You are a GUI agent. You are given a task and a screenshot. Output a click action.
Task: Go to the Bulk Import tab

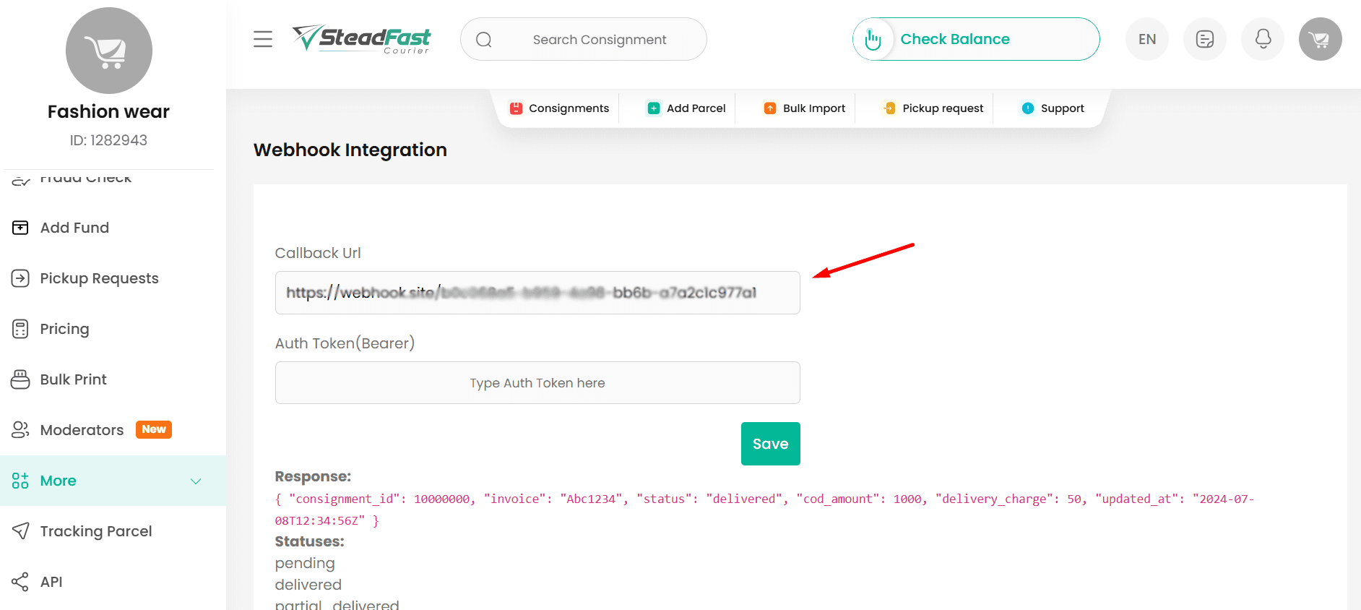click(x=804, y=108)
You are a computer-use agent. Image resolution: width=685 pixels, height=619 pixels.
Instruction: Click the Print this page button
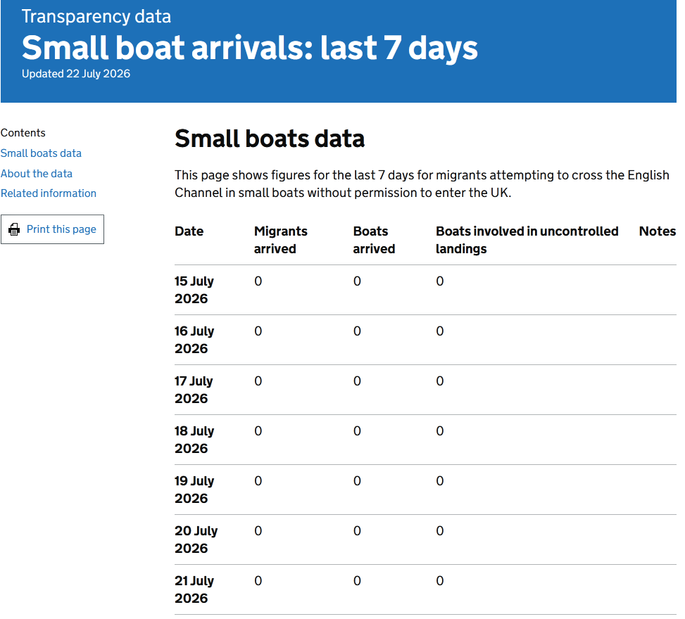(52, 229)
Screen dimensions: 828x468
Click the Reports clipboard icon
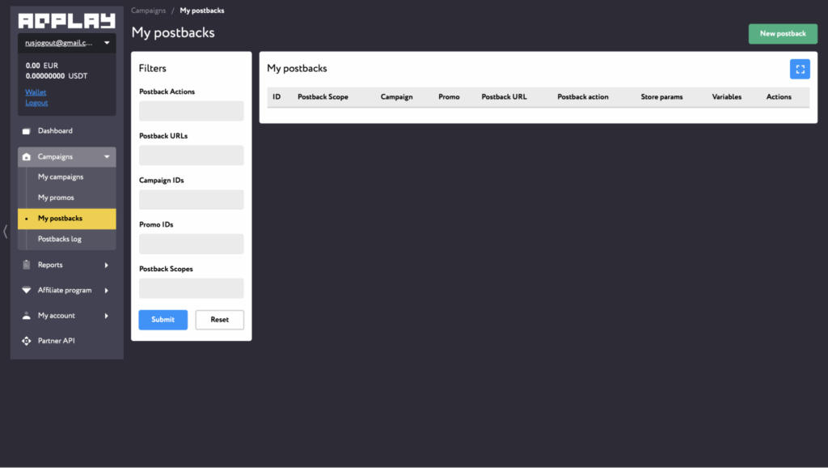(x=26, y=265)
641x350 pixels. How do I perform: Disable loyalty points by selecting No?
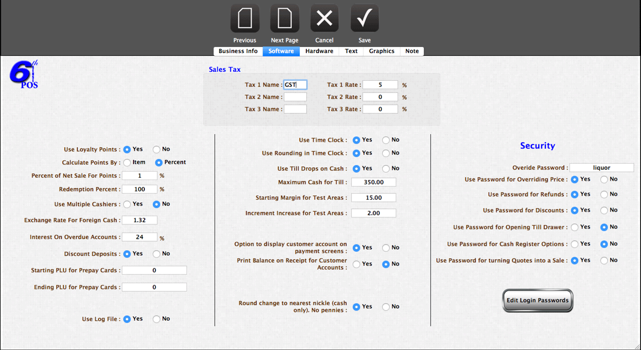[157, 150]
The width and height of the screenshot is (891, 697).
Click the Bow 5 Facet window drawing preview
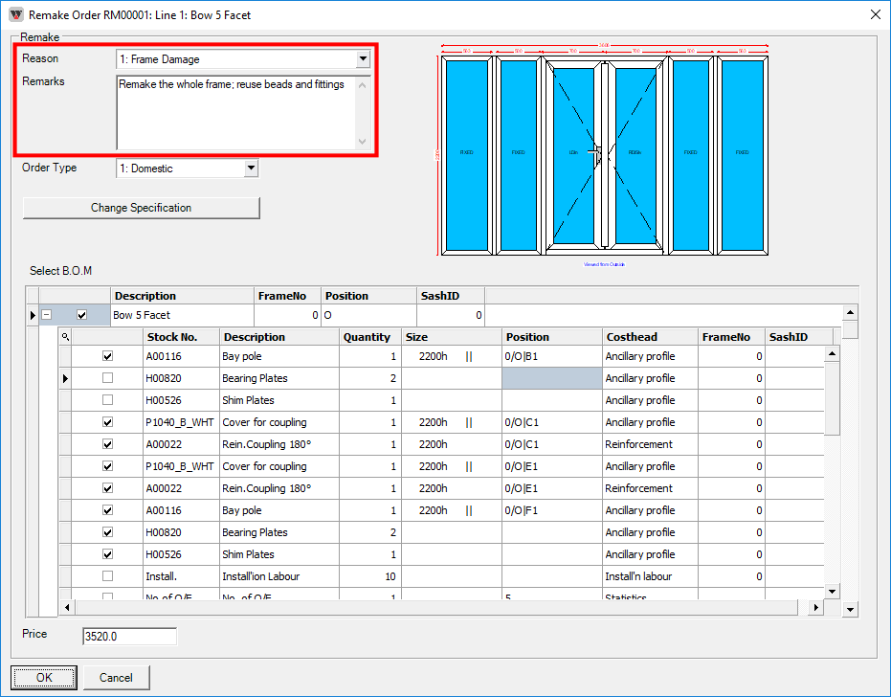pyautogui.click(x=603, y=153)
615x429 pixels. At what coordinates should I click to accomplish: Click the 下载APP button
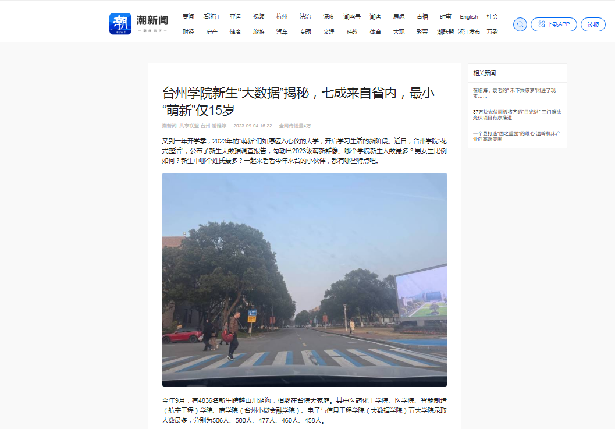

-------------------------

• REQUIRED ACTION:
The response consists of the data above printed line for line, with no pictures.

• ANSWER BELOW:
You are a GUI agent. You are given a task and a screenshot. Output a click action.
Task: Go to the Bulk Import tab

click(x=804, y=108)
You are a computer-use agent. Image resolution: width=685 pixels, height=619 pixels.
Instruction: Click the Print this page button
(52, 229)
Screen dimensions: 828x468
Click the Reports clipboard icon
(x=26, y=265)
641x350 pixels. How do I perform: Disable loyalty points by selecting No?
[157, 150]
The width and height of the screenshot is (891, 697).
Click the Bow 5 Facet window drawing preview
pyautogui.click(x=603, y=153)
615x429 pixels. At what coordinates should I click to accomplish: Click the 下载APP button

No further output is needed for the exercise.